I'm trying to use "for loop" to write a function extracting the data of one column from 2 csv.files, and work out the mean of these data. I'm wondering why the output of for loop need to be assigned as a empty vector c() to make the function work? I printed the sub-output for "foor loop" tring to figure out the reason. when I tried to exclude means<-c(), I got unexpected 1,2,3,4,5,6 for "means" from each time of loop. Could anyone kindly do a explanation for my confusion? Thank you very much.

pollutantmean <- function(directory, pollutant, id = 1:332) {
            
            means<-c()
            for(monitor in id){
                    path <- paste(getwd(), "/", directory, "/", sprintf("d", monitor), ".csv", sep = "")
                    monitor_data <- read.csv(path)
                    interested_data <- monitor_data[pollutant]
                    means <- c(means, interested_data[!is.na(interested_data)])
                    print(monitor_data)
                    print(means)
                    print(interested_data)
                     }
            
            mean(means)
    }
pollutantmean("specdata", "sulfate", 1:2)

correct output with assigning means<-c()

wrong output without means<-c() before "for loop"

I think I found the essence of the qusetion which is I don't understand the logic behind:

> x=c(x,1)
> x
>[1] 9 1
> x=c()
> x=c(x,1)
> x
>[1] 1

It can represent one of the for loop, like the first round of the loop. I'm confused about how the value of x being assigned during each process for the upper two runs, why the first one gives the output of 9,1 but the second one gives the expected result? is anyone able to explain the what happens behind those two runs?
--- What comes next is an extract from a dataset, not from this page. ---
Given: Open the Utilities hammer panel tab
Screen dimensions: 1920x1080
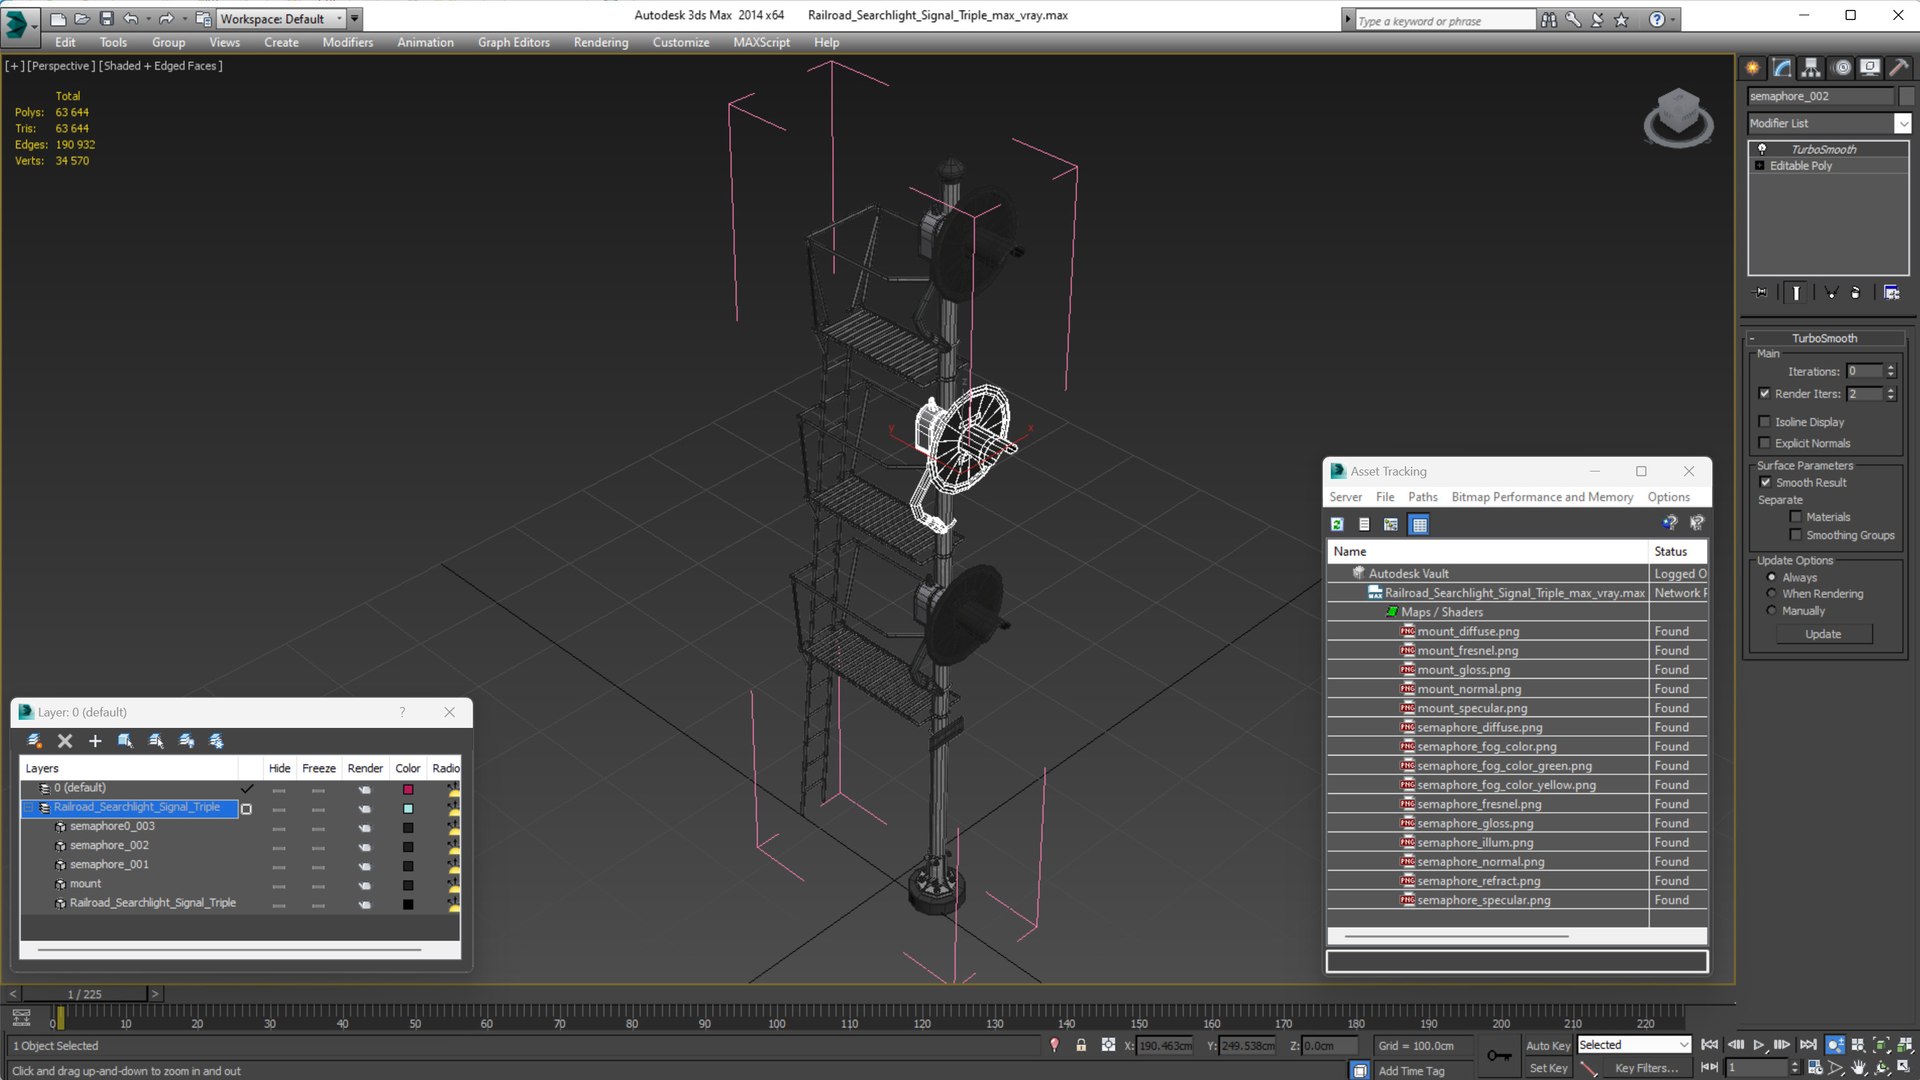Looking at the screenshot, I should (x=1898, y=68).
Really grateful if anyone could answer it.

CodePudding user response：

In the case that doesn't work, you still have the line

means <- c(means, interested_data[!is.na(interested_data)])

that refers to means on the right hand side. If you didn't set means <- c(), then you'll get different results depending on whatever happened to be stored in that variable before executing this code. If there's no such variable, you'll get an error.

By the way, this isn't a great way to write R code, even with the means <- c() line. The problem is that every time you execute the line above you need to make a slightly longer vector to hold means. In your case you don't know how many values you'll be adding, so it's excusable, but in the more common case where you will always be adding one more entry, it's a lot more efficient to set up the result vector to the right length in advance and assign values using something like

means[i] <- newValue